En la misma Proforma el Gobierno estima que el déficit fiscal de 2020 será de $3.400 millones y que las necesidades de financiamiento rondarían los $6.700 millones. Frente a ambos montos (que probablemente terminarán siendo mayores, dada la aparente sobrestimación de algunos ingresos y subestimación de algunos gastos), los recursos adicionales que generará la nueva ley lucen insuficientes (mucho menores que lo que habría generado un aumento del IVA o la eliminación de los subsidios al diésel y a la gasolina extra). No obstante, más allá del porcentaje del déficit y de las necesidades de financiamiento que pueda ser cubierto por los ingresos derivados de la nueva ley, su aprobación es fundamental para el Gobierno en la medida en que permita mejorar la percepción que los inversionistas externos tienen sobre la sostenibilidad de las cuentas fiscales del Ecuador (ayer el índice de riesgo país se redujo en casi 5%, aunque sigue siendo muy alto) y, sobre todo, dar continuidad al acuerdo con el FMI o viabilizar la negociación de uno nuevo.

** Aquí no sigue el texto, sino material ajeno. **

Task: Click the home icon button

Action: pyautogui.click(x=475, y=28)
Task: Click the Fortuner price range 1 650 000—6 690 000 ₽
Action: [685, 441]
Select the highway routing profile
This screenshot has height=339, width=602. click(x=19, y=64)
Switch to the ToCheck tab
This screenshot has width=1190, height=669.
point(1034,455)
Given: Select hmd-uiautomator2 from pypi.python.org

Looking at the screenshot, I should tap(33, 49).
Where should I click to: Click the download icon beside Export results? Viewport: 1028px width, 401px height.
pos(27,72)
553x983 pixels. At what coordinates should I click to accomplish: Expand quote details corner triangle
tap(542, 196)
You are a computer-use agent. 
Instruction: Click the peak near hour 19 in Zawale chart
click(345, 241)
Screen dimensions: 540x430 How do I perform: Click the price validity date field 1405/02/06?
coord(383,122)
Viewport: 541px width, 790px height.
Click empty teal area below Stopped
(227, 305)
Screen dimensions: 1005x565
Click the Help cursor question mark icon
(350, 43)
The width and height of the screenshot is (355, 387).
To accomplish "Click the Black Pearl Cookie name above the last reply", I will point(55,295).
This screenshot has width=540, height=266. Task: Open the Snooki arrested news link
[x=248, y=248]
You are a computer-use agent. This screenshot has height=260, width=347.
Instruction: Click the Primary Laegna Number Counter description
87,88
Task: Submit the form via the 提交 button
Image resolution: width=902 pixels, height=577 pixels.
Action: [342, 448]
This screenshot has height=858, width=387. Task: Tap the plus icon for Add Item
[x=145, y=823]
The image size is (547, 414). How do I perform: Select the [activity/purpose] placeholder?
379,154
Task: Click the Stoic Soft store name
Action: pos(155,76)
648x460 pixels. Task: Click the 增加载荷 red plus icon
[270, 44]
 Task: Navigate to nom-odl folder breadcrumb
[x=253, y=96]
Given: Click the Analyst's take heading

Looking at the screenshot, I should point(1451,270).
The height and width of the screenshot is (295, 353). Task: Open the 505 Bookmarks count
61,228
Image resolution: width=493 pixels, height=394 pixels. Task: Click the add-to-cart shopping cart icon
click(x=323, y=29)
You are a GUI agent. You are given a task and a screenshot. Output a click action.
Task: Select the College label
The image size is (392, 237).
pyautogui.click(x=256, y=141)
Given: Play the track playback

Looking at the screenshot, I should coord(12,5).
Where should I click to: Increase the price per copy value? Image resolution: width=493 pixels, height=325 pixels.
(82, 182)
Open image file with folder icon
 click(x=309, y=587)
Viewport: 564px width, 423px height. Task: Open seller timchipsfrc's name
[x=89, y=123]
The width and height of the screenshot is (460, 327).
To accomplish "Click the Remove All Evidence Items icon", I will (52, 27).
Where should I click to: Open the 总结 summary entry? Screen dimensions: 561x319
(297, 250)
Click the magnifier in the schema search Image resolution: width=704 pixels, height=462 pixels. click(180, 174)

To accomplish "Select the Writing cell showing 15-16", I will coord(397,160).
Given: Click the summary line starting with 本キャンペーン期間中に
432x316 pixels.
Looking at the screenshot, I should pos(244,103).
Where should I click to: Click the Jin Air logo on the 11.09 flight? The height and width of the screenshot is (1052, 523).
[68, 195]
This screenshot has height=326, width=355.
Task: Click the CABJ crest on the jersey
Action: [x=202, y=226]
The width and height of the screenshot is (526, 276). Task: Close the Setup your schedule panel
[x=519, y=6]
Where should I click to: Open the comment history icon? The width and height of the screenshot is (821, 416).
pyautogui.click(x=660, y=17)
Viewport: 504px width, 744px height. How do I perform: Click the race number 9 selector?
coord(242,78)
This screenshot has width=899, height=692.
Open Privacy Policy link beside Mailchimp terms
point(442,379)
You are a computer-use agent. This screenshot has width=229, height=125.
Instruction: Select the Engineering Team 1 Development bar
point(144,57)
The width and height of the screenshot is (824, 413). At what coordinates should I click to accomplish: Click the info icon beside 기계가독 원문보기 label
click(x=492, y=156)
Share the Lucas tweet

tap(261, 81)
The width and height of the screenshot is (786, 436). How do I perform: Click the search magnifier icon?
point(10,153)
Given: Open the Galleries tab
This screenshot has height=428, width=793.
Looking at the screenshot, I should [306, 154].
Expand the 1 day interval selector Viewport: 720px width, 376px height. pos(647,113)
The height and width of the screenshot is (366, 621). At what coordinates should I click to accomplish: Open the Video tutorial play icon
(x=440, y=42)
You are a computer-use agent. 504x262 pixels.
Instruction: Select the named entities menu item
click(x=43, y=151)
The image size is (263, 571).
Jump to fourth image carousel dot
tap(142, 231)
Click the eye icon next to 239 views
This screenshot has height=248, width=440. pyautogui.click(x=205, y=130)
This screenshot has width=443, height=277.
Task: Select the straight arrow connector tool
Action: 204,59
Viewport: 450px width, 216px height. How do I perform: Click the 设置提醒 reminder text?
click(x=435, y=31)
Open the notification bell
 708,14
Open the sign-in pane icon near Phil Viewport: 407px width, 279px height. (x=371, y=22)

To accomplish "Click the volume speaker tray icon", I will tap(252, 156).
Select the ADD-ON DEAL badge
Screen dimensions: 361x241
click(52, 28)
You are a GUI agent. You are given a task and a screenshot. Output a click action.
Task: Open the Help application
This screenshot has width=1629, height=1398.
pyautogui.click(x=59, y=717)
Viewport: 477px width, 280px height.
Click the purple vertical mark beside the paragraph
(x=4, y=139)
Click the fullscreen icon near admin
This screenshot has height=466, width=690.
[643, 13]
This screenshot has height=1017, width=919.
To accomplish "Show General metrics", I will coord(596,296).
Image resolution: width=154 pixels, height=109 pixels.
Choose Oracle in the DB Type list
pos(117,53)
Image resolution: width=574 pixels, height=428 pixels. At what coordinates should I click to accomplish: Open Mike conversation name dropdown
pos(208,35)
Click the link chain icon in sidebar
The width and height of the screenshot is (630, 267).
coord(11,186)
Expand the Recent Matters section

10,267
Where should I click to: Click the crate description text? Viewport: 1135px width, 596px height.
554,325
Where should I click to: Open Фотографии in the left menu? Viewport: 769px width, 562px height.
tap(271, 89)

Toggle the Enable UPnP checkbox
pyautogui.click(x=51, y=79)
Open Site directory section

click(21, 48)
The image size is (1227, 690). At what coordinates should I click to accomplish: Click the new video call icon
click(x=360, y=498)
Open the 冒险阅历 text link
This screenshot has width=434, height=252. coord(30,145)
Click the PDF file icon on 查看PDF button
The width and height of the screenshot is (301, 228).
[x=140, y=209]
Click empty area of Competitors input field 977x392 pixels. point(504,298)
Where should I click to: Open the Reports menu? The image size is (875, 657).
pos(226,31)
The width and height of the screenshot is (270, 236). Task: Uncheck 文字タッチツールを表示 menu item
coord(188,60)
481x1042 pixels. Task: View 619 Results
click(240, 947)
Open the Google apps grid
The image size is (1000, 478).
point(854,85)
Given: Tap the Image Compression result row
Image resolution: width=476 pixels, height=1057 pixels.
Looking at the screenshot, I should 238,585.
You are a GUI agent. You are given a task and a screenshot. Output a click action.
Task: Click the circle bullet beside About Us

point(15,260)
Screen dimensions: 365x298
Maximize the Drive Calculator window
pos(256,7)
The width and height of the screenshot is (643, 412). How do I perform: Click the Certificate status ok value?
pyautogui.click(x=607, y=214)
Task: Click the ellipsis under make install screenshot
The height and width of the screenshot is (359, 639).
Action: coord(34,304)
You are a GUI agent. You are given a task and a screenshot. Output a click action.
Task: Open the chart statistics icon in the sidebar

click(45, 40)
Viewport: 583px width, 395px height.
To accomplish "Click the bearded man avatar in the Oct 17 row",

Cabe recordar que de los $6.700 millones de necesidades de financiamiento que el Gobierno estima para 2020, $1.400 millones deberían ser cubiertos por desembolsos del FMI (a lo que se suman créditos de otros multilaterales que dependen de la continuidad del acuerdo con el Fondo). Aún con esos recursos, y pese al ajuste que se prevé para el próximo año en los gastos de sueldos y salarios y de bienes y servicios de consumo, en los cálculos del Gobierno todavía hace falta identificar fuentes de financiamiento para cubrir casi $1.600 millones. Por tanto, si bien la aprobación de la nueva ley tributaria, por sí sola, no implica la solución de los problemas fiscales ni mucho menos (de hecho, uno de los principales impuestos de la ley se recaudará sólo por tres años), es muy importante en la medida en que permita mantener en pie el acuerdo con el Fondo (para lo cual el Gobierno también deberá insistir en las reformas estructurales al manejo de las cuentas públicas y a la normativa monetaria y financiera). Un 2020 sin el acompañamiento del Fondo (que posiblemente es lo que algunos inversionistas temieron tras el archivo del anterior proyecto de ley) podría derivar en una crisis fiscal y económica muy severa.

José Hidalgo Pallares es economista. 

2 Comments

  1. Hay una ley económica dura, sin endeudamiento no hay crecimiento. Y solo hay tres sectores que puedan endeudarse, el Estado – imposible, los hogares – ya muy endeudados, o el sector privado.

  2. No hay pagos de deuda que se pueda sostener si el país no crece.Para poder pagar hay que crecer primero. La crisis actual es despiadada. No hay dinero,no hay actividad,las necesidades aumentan,la tolerancia se acaba.Sin trabajo que genere dinero no hay presente ni futuro ; la democracia y las libertades se ponen en peligro. Observamos asombrados como la corrupción pulveriza la esperanza de los ecuatorianos y nos siguen hablando de cirugía a la corrupción.